Blood Serum Media.—Blood serum, usually from the larger, domestic animals on account of convenience in securing it in quantity, is used in the study of the bacteria causing disease in man and animals. Most commonly the serum is collected from the clotted blood after it has well separated (usually about forty-eight hours is required for this). It is then run into tubes which are plugged with cotton and placed in an apparatus for coagulating the serum by heat. A copper water bath with a tightly closed air compartment or the horizontal autoclave (Fig. 81) is sufficient for this purpose, though special forms of apparatus are to be had. It is important that the temperature be raised slowly so that the blood gases escape gradually. Three to five hours or longer should be allowed for the temperature to reach the boiling-point. If the tubes are heated too rapidly, the serum is filled with bubbles and badly torn since the gases are driven off suddenly. Löffler’s serum is made by adding one part of dextrose broth to three parts of serum and then coagulating as above. The solidified serum in either case is best sterilized discontinuously, though with care the autoclave at 15 pounds pressure may be used for a single sterilization. This is very apt to cause a greater darkening of the serum and frequently also a laceration of the solid mass by escaping gases.

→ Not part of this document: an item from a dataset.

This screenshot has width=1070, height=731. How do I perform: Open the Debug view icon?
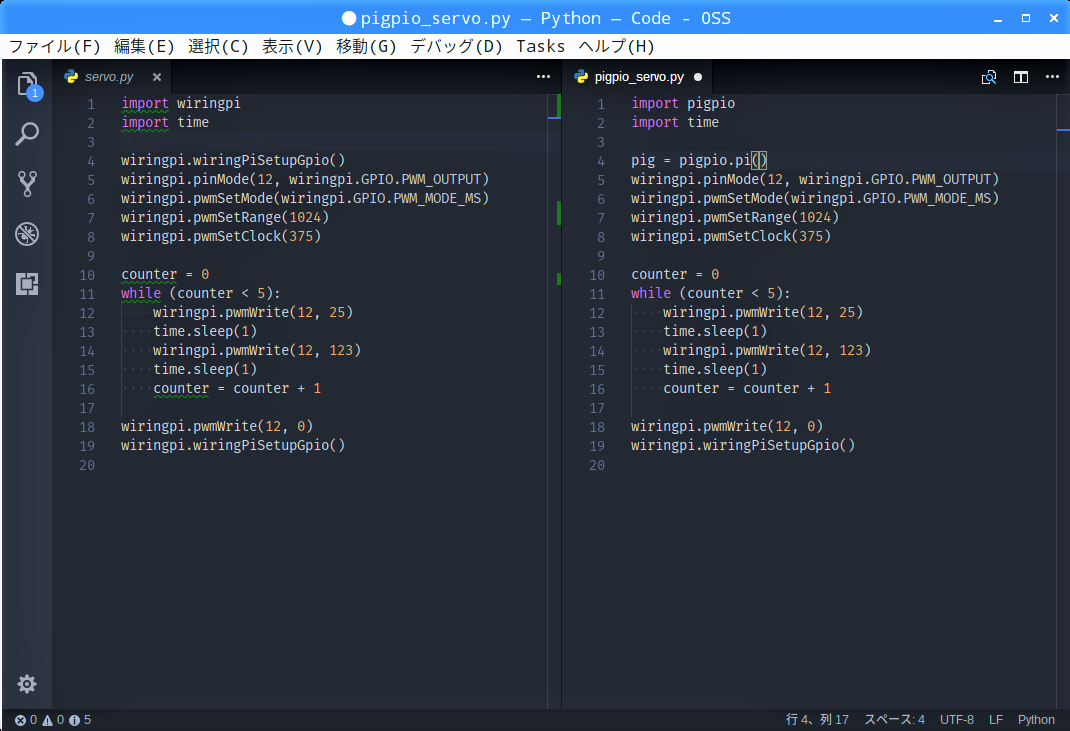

Blood serum is also used in the liquid state. For this purpose it is best to collect it aseptically; or it may be sterilized discontinuously at a temperature of 55° or 56° on seven to ten consecutive days. Novy has recently suggested dialyzing the serum to free it from salts and thus prevent its coagulation when heated. Whether the removal of the various “extractives” which diffuse out with the salts deprives the serum of any of its advantageous properties remains to be ascertained.
From the discussion of the physiological activities of bacteria in Chapters IX–XII it is apparent that a very great variety of culture media other than those described is necessary for the study of special types of bacteria, but such media are beyond the scope of the present work.
The ideal culture media are without a doubt the synthetic media, that is media of definite known chemical composition, so that the various changes due to the growth of bacteria can be accurately determined and thus a means of sharply differentiating closely related organisms be secured. Such media have been prepared and every bacteriologist believes strongly in their future usefulness when media of wider application shall have been devised. An example of this type of culture media is Uschinsky’s synthetic medium, of which the following is one of the modifications:
| Distilled-water | 1000 parts |
| Asparagin | 4 parts |
| Ammonium lactate | 6 parts |
| Disodium phosphate | 2 parts |
| Sodium chloride | 5 parts |
A criticism of this medium is that the elements K, Ca, Mg, Fe, Mn, and S which have been shown to be essential are not present if chemically pure salts are used in the preparation.